◆ Passage ◆
§
With low labor-force participation, declining immigration levels, and the looming retirement of baby boomers on the horizon, the U.S. labor market is tightening and driving up wages. Over the next decade, the country will experience a labor shortage that will disproportionately affect some industries and professions, predicts an April 2016 report from The Conference Board.
"We may see policy or other changes over the next 10 years that could influence us greatly," says Phil Noftsinger, CPA, the creator of the CBIZ Small Business Employment Index (SBEI), which has tracked small companies’ hiring trends since 2009. He cites pushback on free trade that might increase domestic manufacturing jobs or the rate at which automation will change demand for jobs in clerical and accounting sectors, for example.
Which sectors are most at risk for labor shortages? They’re not necessarily the fastest-growing sectors, but those where entrants into the field are not keeping up with demand. Fields like computer sciences aren’t at risk, The Conference Board report finds, but a few, more traditional sectors are. While not a comprehensive list, five key areas are predicted to be among the hardest hit over the next decade.
Electricians and machinists both made the top 10 on The Conference Board’s labor shortages index, while other jobs at high risk include plant and system operators and rail transportation workers. These jobs have large numbers of workers retiring, but fewer young people choosing these careers, which are also difficult to offshore or fully automate. But the successful trade worker of the future is going to be one who has a comfort level with advanced machinery, says Kip Wright, senior vice president of human resources consulting firm Manpower North America.
For example, as welders’ tools become more sophisticated and effective, using automation to create better results, the focus on the individual’s expertise may shift to understanding the chemistry of the compounds that are being welded to further improve the process, he says. "That's a very different skill set, even though it would still be skilled trade workers," he adds.
§
◆ Dataset excerpt ◆

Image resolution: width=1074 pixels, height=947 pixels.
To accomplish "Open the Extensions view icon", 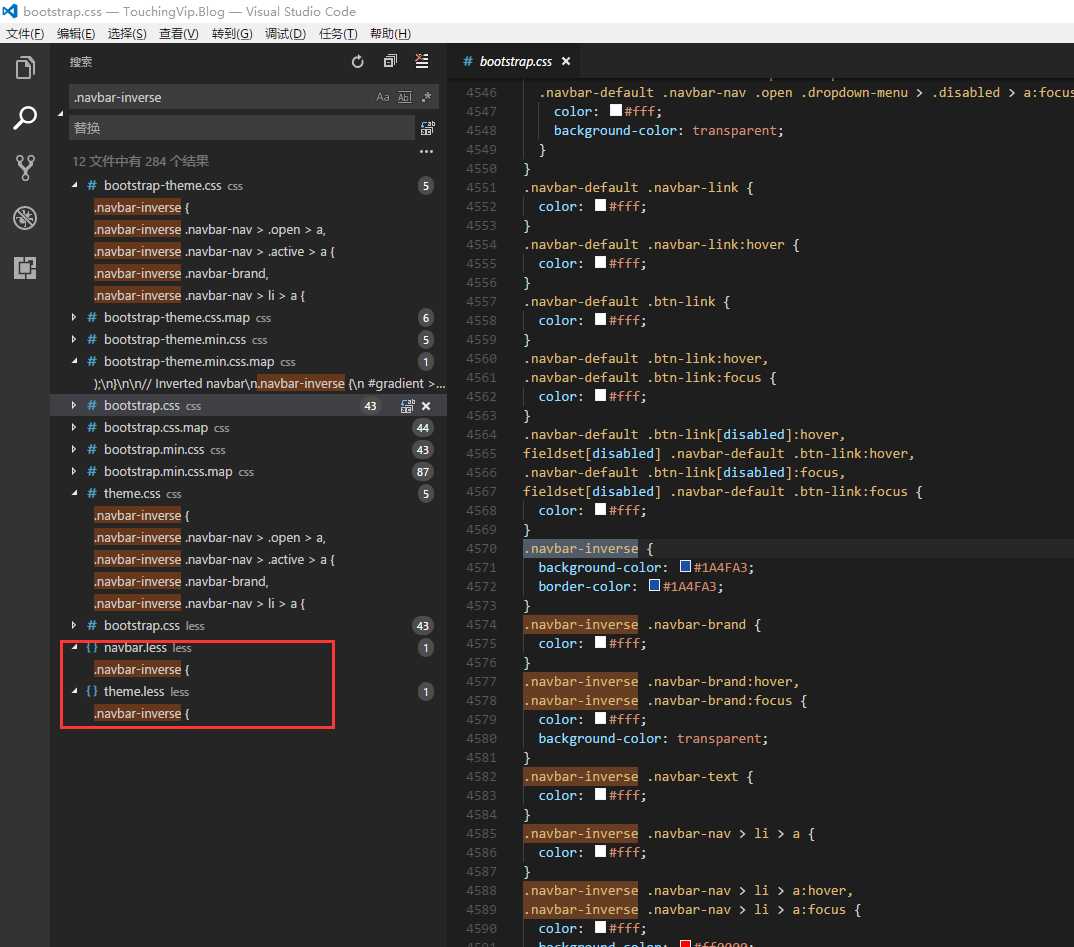I will click(x=24, y=267).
§
◆ Work order A ◆
In the article on U.S. labor shortages, what is the verbatim wording of the stretch from "With low labor-force" through "The Conference Board."?
◆ Work order B ◆
According to the article on U.S. labor shortages, since what year has the CBIZ Small Business Employment Index tracked small companies' hiring trends?
◆ Work order C ◆
Carry on the article on U.S. labor shortages from its final sentence.

◆ Expected answer A ◆
With low labor-force participation, declining immigration levels, and the looming retirement of baby boomers on the horizon, the U.S. labor market is tightening and driving up wages. Over the next decade, the country will experience a labor shortage that will disproportionately affect some industries and professions, predicts an April 2016 report from The Conference Board.

◆ Expected answer B ◆
Since 2009.

◆ Expected answer C ◆
As the population of baby boomers ages and has increasing health issues, health care workers of all types will be in greater demand. Occupational and physical therapy aides are at the highest risk of shortage, according to The Conference Board report, with health diagnosing and treating professionals ranking third. Physician and nursing professions require high levels of education that may be out of reach for some. However, jobs like home health aides may not pay enough to attract the numbers of workers necessary to meet demand, says management consultant and venture capitalist Peter Cohan, lecturer of strategy at Babson College.
Surprisingly, U.S. manufacturing is facing down a shortage of 2 million workers by 2020 in areas ranging from engineering to production workers, according to 2015 research by Deloitte. The research found that while more than half give manufacturing careers high marks when it comes to rewarding careers and compensation, just 37% would encourage their children to seek a career in manufacturing. Millennials surveyed ranked it last of seven categories as their choice of career to start today.
Even as people can buy virtually anything online with a few clicks, salespeople will be in high demand. There is vast demand for people who have a combination of social and cognitive skills and who also have the ability to position a product or service in a way that makes customers want to buy it, Wright says. Such specific skill combinations will make it tough to fill demand.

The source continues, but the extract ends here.